23 A Comissão sugere, contudo, que a referência, no artigo 4. , n. 3, alínea b), a terrenos não urbanizados a par dos terrenos urbanizados implica que o legislador comunitário pretendeu impor às definições de terrenos para construção dos Estados-Membros determinados limites nos termos dos quais tais definições têm necessariamente de incluir os terrenos que não foram objecto de qualquer urbanização.
24 Nos termos do artigo 4. , n. 3, alínea b), da Sexta Directiva, "por terrenos para construção entendem-se os terrenos, urbanizados ou não, tal como são definidos pelos Estados-Membros". Resulta do emprego da conjunção "ou" que esta disposição é irrelevante para as transformações eventualmente sofridas pelos terrenos em causa. A expressão visa, por isso, os terrenos que, urbanizados ou não, são definidos pelos Estados-Membros como terrenos destinados à construção. Esta interpretação resulta, em especial, da versão neerlandesa da Sexta Directiva, que utiliza a fórmula "als zodanig omschreven al dan niet bouwrijp gemaakte terreinen", bem como das versões dinamarquesa, italiana e portuguesa, nas quais os termos "urbanizados ou não" figuram entre vírgulas, sem que as outras versões forneçam elementos em sentido contrário.
25 Por último, embora seja de jurisprudência constante que as isenções previstas no artigo 13. da Sexta Directiva constituem conceitos autónomos de direito comunitário (v. acórdão de 11 de Agosto de 1995, Bulthuis-Griffioen, C-453/93, Colect., p. I-2341, n. 18), e, em consequência, os Estados-Membros não possam alterar o seu conteúdo, em especial quando fixam as respectivas condições de aplicação, não pode ser esse o caso quando o Conselho confia precisamente a esses Estados a definição de determinados termos de uma isenção, embora devendo respeitar o objectivo prosseguido pelo artigo 13. , parte B, alínea h), da Sexta Directiva, que tem em vista isentar de imposto apenas as entregas de bens imóveis não construídos que não se destinam a servir de base a um edifício.

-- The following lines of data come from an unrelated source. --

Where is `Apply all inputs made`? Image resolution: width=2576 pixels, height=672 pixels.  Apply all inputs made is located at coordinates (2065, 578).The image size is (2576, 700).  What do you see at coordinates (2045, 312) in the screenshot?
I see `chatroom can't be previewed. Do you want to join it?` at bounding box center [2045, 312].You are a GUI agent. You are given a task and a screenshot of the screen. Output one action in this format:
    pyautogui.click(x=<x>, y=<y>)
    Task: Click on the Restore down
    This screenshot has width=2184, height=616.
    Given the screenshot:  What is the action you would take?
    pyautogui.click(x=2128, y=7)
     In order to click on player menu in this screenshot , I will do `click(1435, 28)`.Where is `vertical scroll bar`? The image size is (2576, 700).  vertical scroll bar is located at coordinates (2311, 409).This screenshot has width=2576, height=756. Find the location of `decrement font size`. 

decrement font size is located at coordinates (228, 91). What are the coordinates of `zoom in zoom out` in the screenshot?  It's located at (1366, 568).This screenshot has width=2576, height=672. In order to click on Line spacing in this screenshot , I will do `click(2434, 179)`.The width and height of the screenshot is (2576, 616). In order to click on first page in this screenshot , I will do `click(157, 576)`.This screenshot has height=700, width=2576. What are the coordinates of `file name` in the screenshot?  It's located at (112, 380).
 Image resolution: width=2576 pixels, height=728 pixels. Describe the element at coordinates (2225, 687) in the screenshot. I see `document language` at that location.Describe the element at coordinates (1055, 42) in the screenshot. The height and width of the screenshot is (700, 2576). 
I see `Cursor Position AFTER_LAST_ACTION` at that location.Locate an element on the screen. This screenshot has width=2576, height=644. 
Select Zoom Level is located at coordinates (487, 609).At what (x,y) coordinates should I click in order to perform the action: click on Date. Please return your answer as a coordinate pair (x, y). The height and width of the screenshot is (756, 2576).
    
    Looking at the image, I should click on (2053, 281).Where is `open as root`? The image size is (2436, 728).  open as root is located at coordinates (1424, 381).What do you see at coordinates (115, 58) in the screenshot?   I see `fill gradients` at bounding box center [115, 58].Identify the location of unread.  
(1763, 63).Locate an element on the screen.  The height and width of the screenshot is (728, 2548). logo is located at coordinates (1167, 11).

26 Resulta de tudo o que antecede que compete aos Estados-Membros definir o conceito de "terreno para construção" na acepção das disposições conjugadas dos artigos 13. , parte B, alínea h), e 4. , n. 3, alínea b), da Sexta Directiva. Consequentemente, não compete ao Tribunal de Justiça esclarecer qual o grau de urbanização que um bem imóvel não construído deve apresentar para ser qualificado como terreno para construção na acepção desta directiva.
Quanto às despesas
27 As despesas efectuadas pelo Governo neerlandês e pela Comissão das Comunidades Europeias, que apresentaram observações ao Tribunal, não são reembolsáveis. Revestindo o processo, quanto às partes na causa principal, a natureza de incidente suscitado perante o órgão jurisdicional nacional, compete a este decidir quanto às despesas.
Pelos fundamentos expostos,
O TRIBUNAL DE JUSTIÇA (Quinta Secção),
pronunciando-se sobre as questões submetidas pelo Gerechtshof te Leeuwarden, por decisão de 14 de Dezembro de 1993, declara:
Compete aos Estados-Membros definir o conceito de "terreno para construção" na acepção das disposições conjugadas dos artigos 13. , parte B, alínea h), e 4. , n. 3, alínea b), da Sexta Directiva 77/388/CEE do Conselho, de 17 de Maio de 1977, relativa à harmonização das legislações dos Estados-Membros respeitantes aos impostos sobre o volume de negócios ° Sistema comum do imposto sobre o valor acrescentado: matéria colectável uniforme. Consequentemente, não compete ao Tribunal de Justiça esclarecer qual o grau de urbanização que um bem imóvel não construído deve apresentar para ser qualificado como terreno para construção na acepção desta directiva.